Problem statement: Extend the discussion thread about people's happiest years of life by writing the next post, picking up after its final entry.

Document excerpt:
═══

Happiest time (also the hardest) was from about 30 to 40, maybe 45. I was doing the best work I ever would, had a wonderful wife and three (eventually) wonderful kids. Then my mathematical prowess declined, kids went off the college and their lives and I started declining physically. Still have my wonderful wife and the kids are all successful with spouses and kids of their own, but far away. Yes, life is easy and I am content, but those 10 or 15 years were the best.
Oh, so you lie all the time to people. Good to know.
I had an ok childhood until school started. I hated it. The teenage years were worse; I still had to go to school, and I was a loser when it came to girls. College and grad school were a necessary evil; I endured it because I didn’t want a life of menial labor. Started my career in my late twenties. I enjoyed my work, but still suffered from moderate to severe depression due mostly to still being a loser with the opposite sex. Met my wife at 30 and I was happy for an extended period for the first time since I was a preschooler. There have been challenges since then, both in my career and as a husband/father, but I’ve been mostly happy the last 20 years.

═══

Stored data:
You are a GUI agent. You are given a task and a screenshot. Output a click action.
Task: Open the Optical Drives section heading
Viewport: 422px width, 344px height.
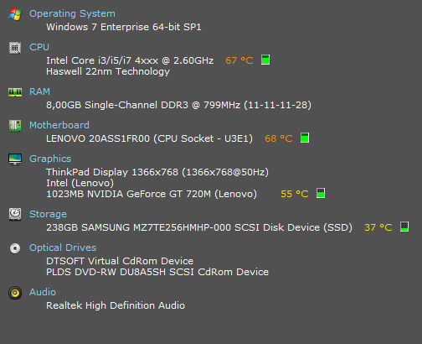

═══

Exercise result:
That isn’t what that means. When I was in my 20’s, I could know a great about something in say, a business meeting, but the louder and more aggressive people usually prevailed even if they were vastly less informed. Today, the situation is reversed.
I am usually careful about what I say in those situations for that reason. It took me a long time to accept that people started to see me as much more of an authority figure just because I got older. I am an expert in a number of things but certainly not everything even at work. I am careful to let people know the level of experience, knowledge and confidence that I am working with if it is something really important. We may need to pull in extra people for more opinions.
OTOH, I have some younger coworkers that almost always have more arrogance than real knowledge. I am happy to use my higher perceived status against them because my low level of base knowledge on some things would be their Mt. Everest.
I know what your talking about, I had brief period of success in my 30's about 8 years where my business had really taken off. As soon as I started talking everyone would just get silent and listen. Even if I was talking out my ass, I longer for the good old days where we all interrupted each other.
I’m with UltraVires’s mother. I’m 64 and never been happier. I have a freedom that I have never had before and I love it. I work from home because I want to, not because I need to, and can do whatever hours I want. I am satisfied with who I am and finally learning to accept that I will never be slim. Still got big dreams but no big pressure. Bliss.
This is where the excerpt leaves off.